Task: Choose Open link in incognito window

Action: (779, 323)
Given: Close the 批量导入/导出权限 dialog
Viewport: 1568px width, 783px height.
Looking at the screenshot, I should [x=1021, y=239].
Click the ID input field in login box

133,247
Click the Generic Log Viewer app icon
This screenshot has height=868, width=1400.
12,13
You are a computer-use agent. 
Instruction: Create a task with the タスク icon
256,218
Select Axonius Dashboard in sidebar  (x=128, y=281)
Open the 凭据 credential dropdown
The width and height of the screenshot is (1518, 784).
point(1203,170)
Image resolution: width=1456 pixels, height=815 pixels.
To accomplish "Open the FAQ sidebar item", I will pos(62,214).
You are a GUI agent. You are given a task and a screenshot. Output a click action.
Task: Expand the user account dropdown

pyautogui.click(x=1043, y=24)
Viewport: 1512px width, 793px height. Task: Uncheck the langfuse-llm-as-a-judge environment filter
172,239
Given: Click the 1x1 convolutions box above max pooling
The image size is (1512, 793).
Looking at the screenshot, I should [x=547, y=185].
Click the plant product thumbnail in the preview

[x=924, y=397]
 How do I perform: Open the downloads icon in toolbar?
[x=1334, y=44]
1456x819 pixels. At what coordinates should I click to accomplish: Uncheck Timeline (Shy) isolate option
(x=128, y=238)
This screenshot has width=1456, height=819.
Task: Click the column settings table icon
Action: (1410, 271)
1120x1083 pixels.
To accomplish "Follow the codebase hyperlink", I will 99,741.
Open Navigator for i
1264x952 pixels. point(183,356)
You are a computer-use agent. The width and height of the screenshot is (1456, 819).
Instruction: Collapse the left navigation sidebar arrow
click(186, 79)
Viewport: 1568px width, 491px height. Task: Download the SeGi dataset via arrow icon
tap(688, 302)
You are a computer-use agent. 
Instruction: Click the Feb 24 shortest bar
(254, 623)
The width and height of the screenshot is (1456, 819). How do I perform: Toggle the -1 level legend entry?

REQUIRED WORK - Lines holding the word "will" in the entries above are the ones to pull out. Copy them all.

WRITTEN SOLUTION -
To accomplish "Open the FAQ sidebar item", I will pos(62,214).
To accomplish "Follow the codebase hyperlink", I will 99,741.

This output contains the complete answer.